Bristol

  • Are social media destroying the rest of the internet?

    That was one question discussed yesterday evening over a couple of pints of Cotswold Spring’s Stunner ale in Bristol’s Seven Stars pub with a couple of friends from the Easton Cowboys. More specifically, it the question could be rephrased as: are the likes of Facebook and Twitter pulling in so much traffic that they detract from everyone else’s content?

    Two of us run websites, so the matter is quite pertinent and can be broken down into a couple of simple aspects.

    Firstly, some people thank that if they just post on their organisation’s Facebook wall, everyone in that organisation will see it. They are, of course, mistaken. Some people avoid Facebook for privacy reasons, in addition to which Facebook’s APIs are so obscure, it’s difficult for an organisation’s webmaster to scrape content from Facebook and place it on the organisation’s website.

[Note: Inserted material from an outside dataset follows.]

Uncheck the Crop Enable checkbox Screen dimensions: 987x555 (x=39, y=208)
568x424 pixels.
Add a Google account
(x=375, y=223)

    Turning to Twitter, is the ubiquitous 140 character tweet replacing proper debate on blogs? We noted that if one blogs and tweets a link to the post, feedback is more likely these days to come via tweets than from actual comments on the blog. One of the great aspects of blogging is that comments on posts can encourage debate. This debate has now been reduced to soundbites of no more than 140 characters. However, the situation is more complicated than that. Whereas at one time, the ability to comment was restricted to blogs, the traditional media have now started to catch up, allowing comments on articles and thus have more interaction with their readers instead of just broadcasting at them.

    In answer to the question of whether social media are destroying the rest of the internet, only time will tell and the jury is still out. You can help the deliberations by commenting below.

    Finally, note that this discussion took place down the pub. Don’t forget that pubs, cafés and their cultural equivalents elsewhere in the world are the original social networking sites. 🙂

  • Is spring on its way?

    Celandines (aka Ranunculus ficaria) are normally one of the first signs of spring, emerging around Easter time when the trees overhead have no leaves and the ground around is clear of competitors. Celandines usually flower between March and May each year.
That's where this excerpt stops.